I remember the first snows would arrive around the first week of October and the hills became big Christmas cakes, with their black and dun sides and brilliant white tops. Then the November gales would rattle the windows and spindrift plumes would turn Beinn Dorain into Everest, the Buachaille to the Eiger and I would open the great book of north faces and read expectantly as the wind howled round the eaves. December would be grim. Not enough ice to climb winter routes and too dark, cold and wet to climb rock. This was the month of mountaineering club dinners, where friends would gather in cosy highland bars and chink glasses and talk about climbs with overhangs that grew bigger with each pint. The coming winter’s routes would be mapped out. We’d pencil in Point Five on the Ben and Mega Route X, knowing fine well it was John Barleycorn wagging our tongues but we still managed fine routes. Salamander, Look C Gully, Glover’s Chimney, the classics and all in condition.
What future is there for winter walking and climbing in these islands I wonder? Global warming predictions are that low pressure systems will intensify, winds will increase and winters become milder each year. I’ve been noticing the winter weather become more extreme. Ferocious winds and a violently swinging pendulum of freeze/thaw. Huge dumps of snow which never consolidate before melting and flooding the hill sides. Deep deep powder making movement difficult and time consuming and bare rock where there should be ice.

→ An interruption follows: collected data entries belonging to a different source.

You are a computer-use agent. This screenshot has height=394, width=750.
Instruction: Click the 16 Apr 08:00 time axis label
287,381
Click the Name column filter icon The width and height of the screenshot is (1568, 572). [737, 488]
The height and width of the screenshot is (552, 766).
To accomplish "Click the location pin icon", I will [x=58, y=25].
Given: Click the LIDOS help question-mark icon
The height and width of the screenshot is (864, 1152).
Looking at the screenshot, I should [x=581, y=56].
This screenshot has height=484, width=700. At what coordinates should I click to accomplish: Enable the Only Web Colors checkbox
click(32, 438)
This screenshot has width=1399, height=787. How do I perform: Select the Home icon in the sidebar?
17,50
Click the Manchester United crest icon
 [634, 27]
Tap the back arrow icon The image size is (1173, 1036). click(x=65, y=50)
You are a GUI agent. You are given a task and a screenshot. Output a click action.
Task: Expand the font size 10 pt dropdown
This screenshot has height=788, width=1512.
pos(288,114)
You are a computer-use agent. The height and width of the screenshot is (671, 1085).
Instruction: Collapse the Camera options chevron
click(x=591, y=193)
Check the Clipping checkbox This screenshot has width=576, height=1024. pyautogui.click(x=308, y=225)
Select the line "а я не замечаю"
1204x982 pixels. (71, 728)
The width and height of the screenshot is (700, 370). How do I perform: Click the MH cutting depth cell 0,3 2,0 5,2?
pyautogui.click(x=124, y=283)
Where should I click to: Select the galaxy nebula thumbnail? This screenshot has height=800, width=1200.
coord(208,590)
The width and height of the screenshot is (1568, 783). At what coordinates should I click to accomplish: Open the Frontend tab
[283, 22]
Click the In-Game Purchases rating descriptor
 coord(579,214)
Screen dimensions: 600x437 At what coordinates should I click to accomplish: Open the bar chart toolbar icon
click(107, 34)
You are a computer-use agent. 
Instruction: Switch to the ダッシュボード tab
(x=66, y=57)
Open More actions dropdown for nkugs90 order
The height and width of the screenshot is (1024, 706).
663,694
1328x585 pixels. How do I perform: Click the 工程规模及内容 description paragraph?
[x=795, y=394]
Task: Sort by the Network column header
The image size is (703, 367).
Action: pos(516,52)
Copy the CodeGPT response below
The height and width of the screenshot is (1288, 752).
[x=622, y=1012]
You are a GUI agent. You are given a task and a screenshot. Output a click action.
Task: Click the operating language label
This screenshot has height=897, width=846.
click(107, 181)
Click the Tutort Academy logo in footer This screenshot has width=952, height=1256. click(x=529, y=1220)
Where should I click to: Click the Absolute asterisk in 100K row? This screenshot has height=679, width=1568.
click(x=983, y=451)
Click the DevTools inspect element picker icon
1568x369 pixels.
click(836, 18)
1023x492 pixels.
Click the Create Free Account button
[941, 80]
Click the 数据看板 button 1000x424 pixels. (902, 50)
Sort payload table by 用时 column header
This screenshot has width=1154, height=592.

This winter has seen a good dump of snow just after new year when I managed to get out and travel through a myriad of snow structure in the far north. From deep unconsolidated powder, to squeaky windslab, to that awful creme brule crust with random break through, so tiring and frustrating to walk on. It was a typical first real winter day for me, with the heavy boots and heavy sack it was a bit of a plod although a fantastic day out. This week though, following the SAIS blogs, most of the snow is gone and the rest is melting.
The Met Office define winter as December, January and February and their latest prediction is for a milder than average February, so it’s not looking too good for winter conditions although I fully expect the winds to be constant in their scouring, screaming wildness. The word on the streets is snow cover will decrease while wind speeds will increase. A recent survey seems to show a reaction to these emerging weather patterns. It has some interesting claims which are basically that rock climbing is moving progressively indoors while winter climbing is declining.
So what future for adventure in a changing climate? Perhaps the lightweight gear revolution will be reversed. Perhaps you’ll be able to buy graded inserts for your rucksack to stop you being blown away. A BS12 (Beaufort Scale 12) for the Ben please. The wind will indeed play a greater part in outdoor experiences and it will be interesting to see how climate will affect what we do on the hills.